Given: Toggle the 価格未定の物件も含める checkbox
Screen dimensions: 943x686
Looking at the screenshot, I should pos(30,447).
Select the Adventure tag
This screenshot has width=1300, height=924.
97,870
* * *
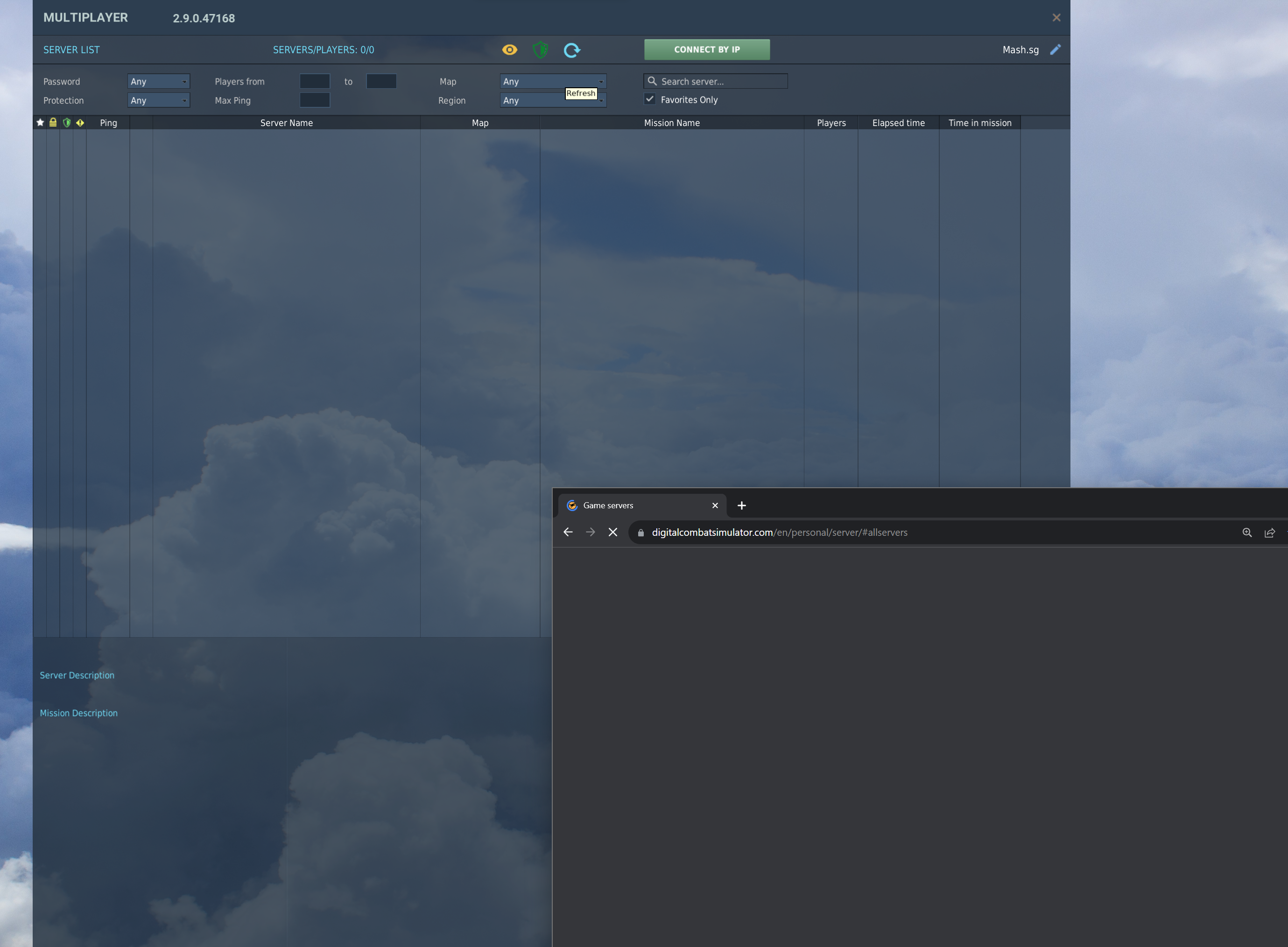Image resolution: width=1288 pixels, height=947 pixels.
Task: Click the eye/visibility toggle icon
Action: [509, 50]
---
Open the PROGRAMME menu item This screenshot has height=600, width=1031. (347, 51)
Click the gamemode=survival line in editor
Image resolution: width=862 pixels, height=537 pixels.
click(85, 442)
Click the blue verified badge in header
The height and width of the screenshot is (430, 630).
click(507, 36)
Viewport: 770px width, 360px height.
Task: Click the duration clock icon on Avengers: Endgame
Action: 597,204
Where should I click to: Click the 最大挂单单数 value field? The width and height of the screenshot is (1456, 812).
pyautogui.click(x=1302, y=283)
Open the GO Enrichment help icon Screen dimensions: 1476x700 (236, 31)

== Aim of the exercise ==
Begin at the line in the data that has "Where should I" and stop after the line that has "Open the GO". Write those lines out again with "help icon" switched to "info icon" and nothing else changed.

== Result of the task ==
Where should I click to: Click the 最大挂单单数 value field? The width and height of the screenshot is (1456, 812).
pyautogui.click(x=1302, y=283)
Open the GO Enrichment info icon Screen dimensions: 1476x700 (236, 31)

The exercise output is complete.